**YOUR ASSIGNMENT:**
Please show every line from the entries that carries the word "will".

**DATA SHOWN:**
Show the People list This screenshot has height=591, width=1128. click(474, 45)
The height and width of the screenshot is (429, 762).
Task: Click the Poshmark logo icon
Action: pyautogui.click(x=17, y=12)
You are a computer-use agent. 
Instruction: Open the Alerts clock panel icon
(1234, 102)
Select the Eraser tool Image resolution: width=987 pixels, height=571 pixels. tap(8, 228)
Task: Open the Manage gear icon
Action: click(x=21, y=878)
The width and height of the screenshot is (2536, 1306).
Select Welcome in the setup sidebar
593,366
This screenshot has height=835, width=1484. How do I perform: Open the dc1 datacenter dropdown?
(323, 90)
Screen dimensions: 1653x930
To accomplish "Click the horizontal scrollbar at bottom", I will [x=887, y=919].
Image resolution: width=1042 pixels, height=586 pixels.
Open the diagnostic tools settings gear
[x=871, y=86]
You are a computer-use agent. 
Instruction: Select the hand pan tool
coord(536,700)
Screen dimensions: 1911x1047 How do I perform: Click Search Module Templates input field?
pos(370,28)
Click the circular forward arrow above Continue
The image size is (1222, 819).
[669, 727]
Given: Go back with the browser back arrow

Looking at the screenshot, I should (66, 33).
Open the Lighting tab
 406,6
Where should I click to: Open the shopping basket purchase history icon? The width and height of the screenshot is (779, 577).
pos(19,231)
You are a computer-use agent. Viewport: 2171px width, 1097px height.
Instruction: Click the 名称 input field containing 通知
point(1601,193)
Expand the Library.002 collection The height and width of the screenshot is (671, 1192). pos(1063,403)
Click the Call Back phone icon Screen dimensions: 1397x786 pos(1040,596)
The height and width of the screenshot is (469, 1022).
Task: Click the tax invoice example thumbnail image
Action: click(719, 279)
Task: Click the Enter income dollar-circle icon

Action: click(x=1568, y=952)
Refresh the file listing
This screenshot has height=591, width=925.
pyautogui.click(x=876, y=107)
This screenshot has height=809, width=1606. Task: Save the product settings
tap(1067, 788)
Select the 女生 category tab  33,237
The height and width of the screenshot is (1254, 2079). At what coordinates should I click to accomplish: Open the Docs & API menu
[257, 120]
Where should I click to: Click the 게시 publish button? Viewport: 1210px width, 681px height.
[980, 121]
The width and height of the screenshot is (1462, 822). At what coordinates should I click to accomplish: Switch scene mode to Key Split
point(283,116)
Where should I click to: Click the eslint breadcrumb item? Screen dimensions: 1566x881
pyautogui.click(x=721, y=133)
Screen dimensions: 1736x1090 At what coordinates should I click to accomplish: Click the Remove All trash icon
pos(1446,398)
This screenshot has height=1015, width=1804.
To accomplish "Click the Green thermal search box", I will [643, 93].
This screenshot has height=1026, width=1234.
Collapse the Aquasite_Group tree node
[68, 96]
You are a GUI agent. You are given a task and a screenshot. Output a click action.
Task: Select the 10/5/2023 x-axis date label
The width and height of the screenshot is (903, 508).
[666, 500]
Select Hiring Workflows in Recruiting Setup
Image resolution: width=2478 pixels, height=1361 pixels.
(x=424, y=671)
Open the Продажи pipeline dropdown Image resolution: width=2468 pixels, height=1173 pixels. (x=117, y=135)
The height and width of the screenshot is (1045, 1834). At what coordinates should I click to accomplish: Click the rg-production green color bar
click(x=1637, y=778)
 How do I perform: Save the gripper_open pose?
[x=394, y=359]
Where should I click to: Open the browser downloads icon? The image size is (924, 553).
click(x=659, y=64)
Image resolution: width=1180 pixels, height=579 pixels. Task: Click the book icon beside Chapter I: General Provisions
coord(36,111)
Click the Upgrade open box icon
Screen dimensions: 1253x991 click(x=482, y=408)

**THE COMPLETED TASK:**
To accomplish "Click the horizontal scrollbar at bottom", I will [x=887, y=919].
To accomplish "Click the Green thermal search box", I will [643, 93].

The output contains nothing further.